Turkey Renews Threat Against Cyprus Missiles

ANKARA (Reuters)–Turkey on Tuesday renewed its threat to strike Russian-made anti-aircraft missiles if the Cypriot government goes ahead with its planned deployment on the divided Mediterranean island.

"Turkey’s attitude toward the installation of S-300 missiles on southern Cyprus has not changed since the beginning. It will not change as long as this subject remains on the agenda," the Foreign Ministry said in a statement.

"The security of the Turkish Cypriot people is under the guarantee of Turkey. Turkey will give the necessary response to every attempt to disrupt this."

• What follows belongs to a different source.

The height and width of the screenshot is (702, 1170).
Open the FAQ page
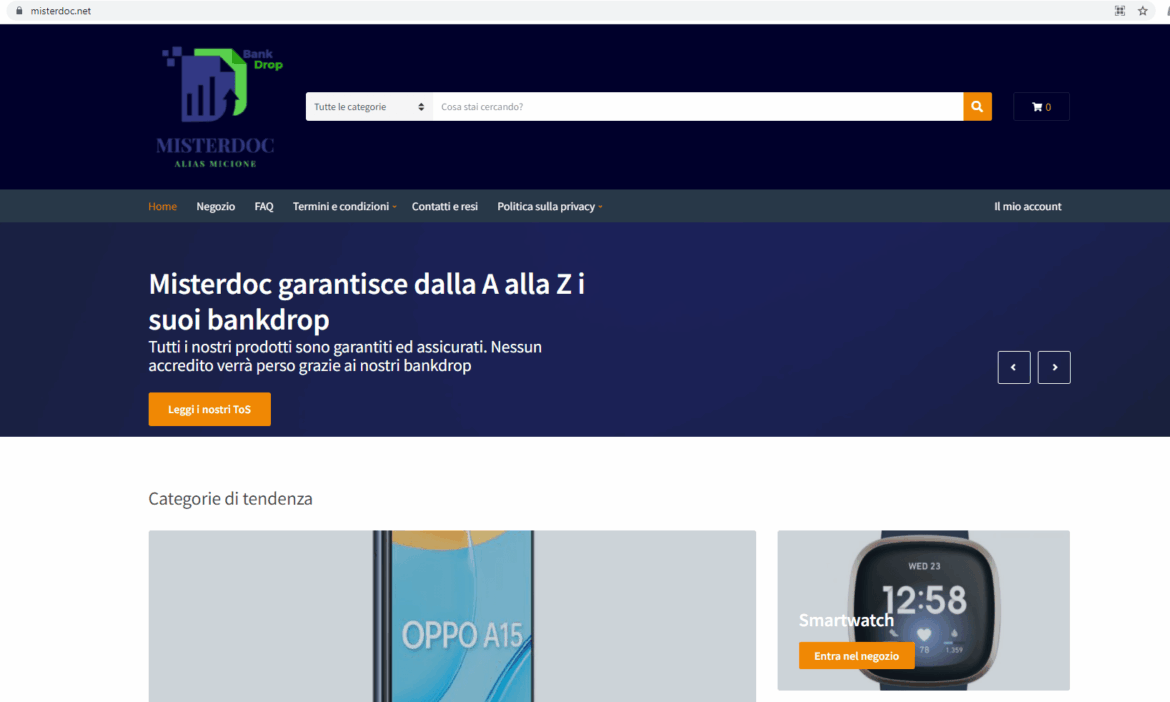(x=264, y=207)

Cyprus has been divided into rival ethnic Turkish and Greek Cypriot zones since 1974 when Turkey invaded the northern third of the island in response to a short-lived coup engineered by the military then ruling Greece.

Turkey–which keeps some 30,000 troops in the north–last year threatened to use force to prevent deployment of the surface-to-air missiles due to be delivered by October.

The internationally recognized Cypriot government has refused to cancel the order–saying the deployment is purely defensive.

The European Union opened negotiations with the Cypriot government earlier this month on entry to the bloc.

Turkey and the breakaway Turkish Cypriot authorities–whose administration is recognized only by Ankara–have threatened to integrate if the EU accession process advances.